Oulavong is an art teacher by trade. She has been teaching at an Aurora middle school for 25 years. During most of her breaks, whether it be winter or summer break, she travels to developing countries to volunteer, teaching children art and photography, she said.
“At a very young age, I knew that education was the ticket for me to get out of poverty,” she said. Out of her four siblings in the Chicago area, she was the only one to attend and graduate college.
She said she wants to teach “because I believe in the power of education and I want to empower them (the migrants).”
Many of Oulavong’s asylum-seeking students are professionals, she said. There are accountants, nurses, attorneys and teachers, like her. But even if they wanted to practice, language barriers and a lack of work authorization prevent it. At least for now.
So every time she can she reminds them that it’s possible to make it: “Like my parents,” she tells them.
Her parents fled the war in Laos, a landlocked country bordered by China and Myanmar to the north and Vietnam to the east, in 1981, when she was 5 years old. The family arrived in Rockford where a family sponsored them, and eventually helped establish them in the country.
“My mom believed in the American dream so much that even garbage can be turned into gold,” she said with a smile, recalling how she and her mother used to go through trash cans on garbage days to look for aluminum cans to recycle. And on rainy days, they would dig for worms to sell to local fisheries.
Years later, “my mom bought her first house in cash because of the money that she made collecting cans.”
She likes to remind the asylum-seekers that the beginning may be harsh but “if you are willing to work hard, and you don’t care what kind of job you do, with dignity, you can survive here.”
Her parents, she recalled, had no education at all. They didn’t know how to read, even in their native language, and that made it much more difficult to find stability in the country, she said.
Language is empowering, she said, recalling the difficulties her family endured when arriving to the country without knowing a bit of English.
“A lot of them wanted a job and I told them they need to learn English first,” she said with a smile.
Research shows that learning English is vital to boosting asylum-seekers’ and refugees’ capacity to integrate into the new communities, as well as to pursue a better job or their previous occupation.

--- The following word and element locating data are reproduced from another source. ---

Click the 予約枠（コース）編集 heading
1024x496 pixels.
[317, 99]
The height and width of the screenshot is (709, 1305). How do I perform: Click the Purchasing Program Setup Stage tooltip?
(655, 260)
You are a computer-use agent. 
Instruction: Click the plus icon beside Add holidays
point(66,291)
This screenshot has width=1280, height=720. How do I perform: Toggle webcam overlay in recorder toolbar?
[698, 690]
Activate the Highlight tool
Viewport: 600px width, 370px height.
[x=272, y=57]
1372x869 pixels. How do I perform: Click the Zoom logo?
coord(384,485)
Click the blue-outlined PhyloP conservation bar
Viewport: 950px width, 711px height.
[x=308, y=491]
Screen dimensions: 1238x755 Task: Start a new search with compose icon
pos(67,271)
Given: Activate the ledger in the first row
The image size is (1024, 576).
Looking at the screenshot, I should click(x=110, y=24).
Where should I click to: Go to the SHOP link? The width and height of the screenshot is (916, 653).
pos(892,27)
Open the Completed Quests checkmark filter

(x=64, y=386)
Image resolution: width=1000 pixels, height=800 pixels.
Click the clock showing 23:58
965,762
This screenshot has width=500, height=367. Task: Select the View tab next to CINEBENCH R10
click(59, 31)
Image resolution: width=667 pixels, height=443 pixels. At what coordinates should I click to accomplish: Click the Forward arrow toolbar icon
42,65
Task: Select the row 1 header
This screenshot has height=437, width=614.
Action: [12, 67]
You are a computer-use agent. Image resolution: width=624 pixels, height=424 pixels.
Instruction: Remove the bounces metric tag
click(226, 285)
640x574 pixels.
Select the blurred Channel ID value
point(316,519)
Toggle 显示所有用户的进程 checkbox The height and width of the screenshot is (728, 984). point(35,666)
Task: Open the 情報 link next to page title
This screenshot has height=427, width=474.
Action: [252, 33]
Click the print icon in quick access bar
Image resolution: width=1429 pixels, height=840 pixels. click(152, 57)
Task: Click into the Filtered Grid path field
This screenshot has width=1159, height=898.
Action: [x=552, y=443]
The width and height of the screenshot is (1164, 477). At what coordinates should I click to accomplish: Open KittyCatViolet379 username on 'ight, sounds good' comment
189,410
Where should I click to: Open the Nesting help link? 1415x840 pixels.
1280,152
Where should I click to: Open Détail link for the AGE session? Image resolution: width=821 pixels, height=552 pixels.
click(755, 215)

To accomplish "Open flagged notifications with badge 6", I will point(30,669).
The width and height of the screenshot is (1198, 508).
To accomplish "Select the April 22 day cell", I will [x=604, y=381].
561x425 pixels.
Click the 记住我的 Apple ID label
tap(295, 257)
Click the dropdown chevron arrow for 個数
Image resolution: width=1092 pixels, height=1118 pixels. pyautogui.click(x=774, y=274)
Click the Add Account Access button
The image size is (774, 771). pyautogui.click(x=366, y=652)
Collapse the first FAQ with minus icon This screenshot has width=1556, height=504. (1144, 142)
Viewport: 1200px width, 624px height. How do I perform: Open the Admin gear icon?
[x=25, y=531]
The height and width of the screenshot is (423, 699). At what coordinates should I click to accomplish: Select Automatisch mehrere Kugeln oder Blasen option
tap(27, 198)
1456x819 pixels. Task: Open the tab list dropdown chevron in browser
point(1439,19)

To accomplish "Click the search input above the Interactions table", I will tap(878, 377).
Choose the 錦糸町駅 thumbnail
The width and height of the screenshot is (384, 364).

Language is also important for better access to community resources.
And some of Oulavong’s students are learning — at least the basics for now.
There’s Karla Urbina, a mother from Nicaragua who lived at the station for nearly a month. She was one of Oulavong’s first students. Though she has been moved to a shelter in Rogers Park, she makes the nearly hourlong train and bus commute to the South Loop every so often to keep learning English with Oulavong.
“Karla is fearless,” Oulavong said. “Sometimes she translates for us,” she laughed.
Urbina, a social worker by trade in her home country, has become a part of the volunteer network that assists the families arriving at the 1st District police station, along with Brayan Lozano, an asylum-seeker from Colombia who also spent several weeks at the station.
Lozano, also a social worker and an organizer in his home country, often encourages his fellow migrants to learn English.
“That’s the next step if we really want to succeed here,” he said.
Both Urbina and Lozano have stayed diligent in their learning process, often meeting with Oulavong or other volunteers one on one. Though their English is very limited, they’re now able to communicate their needs and the needs of those arriving, Oulavong said.
Even though the two have become an essential part of the volunteer team assisting new arrivals in the South Loop, they believe that their roles could be amplified if they were to master the English language, by not only assisting volunteers, but even helping city officials.
“Imaginate que podriamos lograr,” said Urbina with a grin. “Just imagine what we could accomplish”
During a lesson last week, the two joined her class at the basketball courts. After that class, Oulavong was set to leave for vacation for a little over a week. The three, once strangers, hugged when they met each other and proceeded to take out their notebooks and pencils.